Ultimately, if you can’t change their mind, you probably haven’t got a strong enough reason why they should.
Ben Sillence, director of strategy, Lewis Moberly
In a word: provocation. Quite often, changing a clients mind is less about proving your point and more about getting them to see the challenge differently. That’s why we’re always looking to weave into our work observations and insights from radically different categories – new products, behaviors or design trends that may not directly correlate with the challenge at hand but have learnings that provoke the client to think broader. Ultimately, our goal is create new perspectives on the challenge, to use consumer and cultural research that makes a client think ’what if...’ rather than ’we can’t...’
Marc Wilson, executive vice-president and executive director of strategic inclusion, FCB
Breaking away from the confines of demographic constructs is perhaps the first step in targeting a new audience category. People are no longer accepting the notion that they are just one thing – more and more, we are owning the many facets of our identities.
Marketers need to follow suit and adopt new ways of designating who is and isn’t their target audience. We can help with this by shifting our clients’ focus to the shared values that people align with or aspire toward. Of course, certain audience categories have unique attitudes/behaviors/preferences from other groups, but identifying their shared values (the overlap between groups) is key to making a transition to a new audience.
Melissa Cabral, head of strategy, The Many
The first step is to meet clients where they are and understand why they think the current audience is the right one. What is holding them back from being open to a new audience in the first place? Different answers beget different approaches. ’If it ain’t broke, don’t fix it’ is a very different dynamic from ’we want to, but we don’t have the resources to make that shift right now’. Regardless, a data-driven argument has to be made for why targeting a new audience would make good business sense. At the end of the day, it’s all about ROI.
Rosie Pugh, managing partner for insight and strategy, Passion Digital
It can be hard to persuade clients to deviate from the familiar, especially when they’ve signed off a specific six or 12 month strategy. I find that earmarking some of the budget as a ’test pot’ at the planning stage sets an expectation for trialing new ideas and angles, which – if successful – can be incorporated into the broader strategy.

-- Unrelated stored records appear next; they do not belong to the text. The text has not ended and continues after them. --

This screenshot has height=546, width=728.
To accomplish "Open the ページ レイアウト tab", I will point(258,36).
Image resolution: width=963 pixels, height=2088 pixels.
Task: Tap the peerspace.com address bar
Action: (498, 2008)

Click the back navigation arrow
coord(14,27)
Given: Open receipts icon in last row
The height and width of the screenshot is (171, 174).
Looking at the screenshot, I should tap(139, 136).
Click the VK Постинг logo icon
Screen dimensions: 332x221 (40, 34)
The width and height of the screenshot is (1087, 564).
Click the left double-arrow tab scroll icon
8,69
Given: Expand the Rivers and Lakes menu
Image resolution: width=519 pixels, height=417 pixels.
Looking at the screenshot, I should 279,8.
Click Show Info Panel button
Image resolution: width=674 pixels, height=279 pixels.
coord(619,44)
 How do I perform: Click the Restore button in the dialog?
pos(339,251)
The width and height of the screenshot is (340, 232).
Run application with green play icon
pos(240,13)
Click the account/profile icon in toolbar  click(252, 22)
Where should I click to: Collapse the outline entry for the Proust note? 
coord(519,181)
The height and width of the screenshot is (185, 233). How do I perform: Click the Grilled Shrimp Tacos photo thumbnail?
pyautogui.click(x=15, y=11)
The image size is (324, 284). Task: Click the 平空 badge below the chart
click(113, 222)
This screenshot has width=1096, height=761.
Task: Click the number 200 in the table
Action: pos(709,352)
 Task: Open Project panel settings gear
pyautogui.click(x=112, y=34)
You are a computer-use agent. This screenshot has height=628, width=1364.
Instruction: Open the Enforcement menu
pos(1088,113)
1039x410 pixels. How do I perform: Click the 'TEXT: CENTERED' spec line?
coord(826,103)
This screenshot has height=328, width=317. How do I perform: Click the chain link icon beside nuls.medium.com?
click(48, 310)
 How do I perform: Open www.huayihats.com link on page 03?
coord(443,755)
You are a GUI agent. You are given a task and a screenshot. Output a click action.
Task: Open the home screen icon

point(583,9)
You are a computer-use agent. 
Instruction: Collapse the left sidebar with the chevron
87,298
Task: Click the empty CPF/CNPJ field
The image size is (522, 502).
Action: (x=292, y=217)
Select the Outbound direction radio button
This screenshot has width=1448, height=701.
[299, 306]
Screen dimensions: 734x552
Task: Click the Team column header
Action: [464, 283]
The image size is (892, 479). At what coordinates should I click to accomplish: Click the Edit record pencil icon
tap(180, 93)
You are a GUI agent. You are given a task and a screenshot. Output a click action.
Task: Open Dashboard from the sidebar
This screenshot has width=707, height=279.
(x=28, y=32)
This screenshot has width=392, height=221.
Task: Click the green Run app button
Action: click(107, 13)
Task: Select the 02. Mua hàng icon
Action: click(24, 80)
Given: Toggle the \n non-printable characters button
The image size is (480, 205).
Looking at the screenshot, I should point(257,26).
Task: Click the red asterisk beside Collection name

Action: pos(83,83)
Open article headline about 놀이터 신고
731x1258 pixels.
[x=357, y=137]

It pushes the account team to continuously innovate and encourages the client to think outside the box while still protecting their core activity. It’s important to set this precedent from the outset.
Grace Francis, global chief creative and design officer, WongDoody
When it comes to targeting a new audience category, we need to lead with psychographic and demographic evidence. The numbers alone won’t cut it. Having digital anthropologists on hand is incredible – they’re objective but emotionally invested and are incredible storytellers who can tease out how a new audience will authentically connect with a brand.
If we want to convince our clients to take leaps of faith on any subject, we need to present the solution, be honest about the risk and reward on the way, and show that the results can benefit the client during their tenure.